- [Action item]: Go through the data line by line. Copy each one holding the string "will".

- [Recorded information]:
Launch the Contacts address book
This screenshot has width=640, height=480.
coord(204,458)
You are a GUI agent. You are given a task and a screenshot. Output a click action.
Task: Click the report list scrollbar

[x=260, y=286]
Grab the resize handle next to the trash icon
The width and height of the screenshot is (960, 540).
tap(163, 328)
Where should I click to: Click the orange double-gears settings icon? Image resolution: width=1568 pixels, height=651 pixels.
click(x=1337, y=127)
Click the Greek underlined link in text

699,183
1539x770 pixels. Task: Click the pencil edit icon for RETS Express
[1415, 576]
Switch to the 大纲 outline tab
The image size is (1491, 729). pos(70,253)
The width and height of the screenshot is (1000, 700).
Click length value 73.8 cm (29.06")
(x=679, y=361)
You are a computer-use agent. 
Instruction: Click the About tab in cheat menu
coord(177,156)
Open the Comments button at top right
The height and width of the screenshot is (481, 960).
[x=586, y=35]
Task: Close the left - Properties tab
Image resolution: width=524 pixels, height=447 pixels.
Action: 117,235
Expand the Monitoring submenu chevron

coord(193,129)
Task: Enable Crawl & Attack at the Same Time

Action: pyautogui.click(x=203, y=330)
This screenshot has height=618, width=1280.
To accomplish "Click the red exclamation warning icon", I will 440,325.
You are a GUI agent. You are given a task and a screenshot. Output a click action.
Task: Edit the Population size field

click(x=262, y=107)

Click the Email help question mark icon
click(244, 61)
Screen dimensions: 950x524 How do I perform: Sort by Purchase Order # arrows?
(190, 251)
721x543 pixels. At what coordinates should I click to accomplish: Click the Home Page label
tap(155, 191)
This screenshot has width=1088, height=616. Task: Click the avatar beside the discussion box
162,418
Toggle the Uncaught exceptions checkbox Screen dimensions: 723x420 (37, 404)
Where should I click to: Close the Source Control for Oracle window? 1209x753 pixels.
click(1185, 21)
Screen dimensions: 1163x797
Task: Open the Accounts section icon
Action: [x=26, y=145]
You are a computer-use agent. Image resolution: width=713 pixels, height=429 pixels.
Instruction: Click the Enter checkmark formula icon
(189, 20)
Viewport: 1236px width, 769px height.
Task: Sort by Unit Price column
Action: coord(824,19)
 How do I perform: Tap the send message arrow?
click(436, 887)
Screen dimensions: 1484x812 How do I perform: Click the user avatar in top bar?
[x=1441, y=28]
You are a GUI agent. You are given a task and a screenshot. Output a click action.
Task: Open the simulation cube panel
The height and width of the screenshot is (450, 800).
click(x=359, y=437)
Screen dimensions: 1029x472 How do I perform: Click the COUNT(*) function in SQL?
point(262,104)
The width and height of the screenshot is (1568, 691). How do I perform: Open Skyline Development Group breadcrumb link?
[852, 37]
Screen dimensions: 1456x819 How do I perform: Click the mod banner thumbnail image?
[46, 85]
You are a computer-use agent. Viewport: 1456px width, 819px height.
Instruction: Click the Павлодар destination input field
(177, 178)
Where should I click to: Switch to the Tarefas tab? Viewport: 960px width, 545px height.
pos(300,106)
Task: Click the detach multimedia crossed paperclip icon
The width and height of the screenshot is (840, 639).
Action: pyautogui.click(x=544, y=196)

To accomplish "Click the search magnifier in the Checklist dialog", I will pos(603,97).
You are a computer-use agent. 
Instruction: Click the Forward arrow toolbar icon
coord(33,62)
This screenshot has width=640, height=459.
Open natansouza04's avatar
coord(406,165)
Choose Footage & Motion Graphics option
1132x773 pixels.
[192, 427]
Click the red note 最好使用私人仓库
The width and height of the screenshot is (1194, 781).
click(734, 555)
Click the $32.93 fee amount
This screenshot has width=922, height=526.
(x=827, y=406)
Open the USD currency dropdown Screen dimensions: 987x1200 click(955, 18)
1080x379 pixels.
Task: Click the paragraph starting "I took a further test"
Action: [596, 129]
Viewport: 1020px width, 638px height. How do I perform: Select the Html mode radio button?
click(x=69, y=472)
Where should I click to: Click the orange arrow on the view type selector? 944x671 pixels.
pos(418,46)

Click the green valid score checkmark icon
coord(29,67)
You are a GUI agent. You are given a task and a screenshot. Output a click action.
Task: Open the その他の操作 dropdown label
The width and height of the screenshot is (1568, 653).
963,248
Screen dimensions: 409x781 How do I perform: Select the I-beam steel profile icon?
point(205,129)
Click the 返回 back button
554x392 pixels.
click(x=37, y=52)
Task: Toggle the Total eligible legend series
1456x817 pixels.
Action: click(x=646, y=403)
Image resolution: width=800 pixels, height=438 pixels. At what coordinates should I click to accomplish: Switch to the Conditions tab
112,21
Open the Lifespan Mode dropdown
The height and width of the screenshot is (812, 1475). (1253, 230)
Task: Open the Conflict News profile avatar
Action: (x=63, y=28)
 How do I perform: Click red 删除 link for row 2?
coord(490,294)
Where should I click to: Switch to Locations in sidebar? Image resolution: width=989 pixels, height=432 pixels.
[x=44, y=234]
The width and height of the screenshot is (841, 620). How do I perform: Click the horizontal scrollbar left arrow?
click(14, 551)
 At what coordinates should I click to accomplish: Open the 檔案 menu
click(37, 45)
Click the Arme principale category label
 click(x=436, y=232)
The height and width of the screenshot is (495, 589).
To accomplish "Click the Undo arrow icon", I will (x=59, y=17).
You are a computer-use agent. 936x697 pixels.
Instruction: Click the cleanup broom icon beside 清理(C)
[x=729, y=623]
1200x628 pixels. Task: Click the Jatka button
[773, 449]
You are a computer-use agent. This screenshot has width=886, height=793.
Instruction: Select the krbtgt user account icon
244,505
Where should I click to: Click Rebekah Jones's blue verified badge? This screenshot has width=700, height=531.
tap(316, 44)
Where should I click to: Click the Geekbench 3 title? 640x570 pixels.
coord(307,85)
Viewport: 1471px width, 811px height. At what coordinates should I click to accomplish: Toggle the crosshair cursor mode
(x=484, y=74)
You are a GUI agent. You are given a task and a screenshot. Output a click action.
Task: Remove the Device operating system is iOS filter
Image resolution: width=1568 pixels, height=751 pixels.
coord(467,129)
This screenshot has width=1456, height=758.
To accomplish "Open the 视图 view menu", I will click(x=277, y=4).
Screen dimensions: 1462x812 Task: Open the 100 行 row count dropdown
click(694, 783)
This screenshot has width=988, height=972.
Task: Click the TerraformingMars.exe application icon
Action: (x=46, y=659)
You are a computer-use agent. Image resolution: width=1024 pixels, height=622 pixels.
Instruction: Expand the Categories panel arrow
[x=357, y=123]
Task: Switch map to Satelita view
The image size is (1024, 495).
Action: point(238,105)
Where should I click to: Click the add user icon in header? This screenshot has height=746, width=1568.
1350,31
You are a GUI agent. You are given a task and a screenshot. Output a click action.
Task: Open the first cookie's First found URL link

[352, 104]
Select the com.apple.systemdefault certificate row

- [Answer to this exercise]:
To accomplish "Click the red exclamation warning icon", I will 440,325.
To accomplish "Click the search magnifier in the Checklist dialog", I will pos(603,97).
To accomplish "Click the Undo arrow icon", I will (x=59, y=17).
To accomplish "Open the 视图 view menu", I will click(x=277, y=4).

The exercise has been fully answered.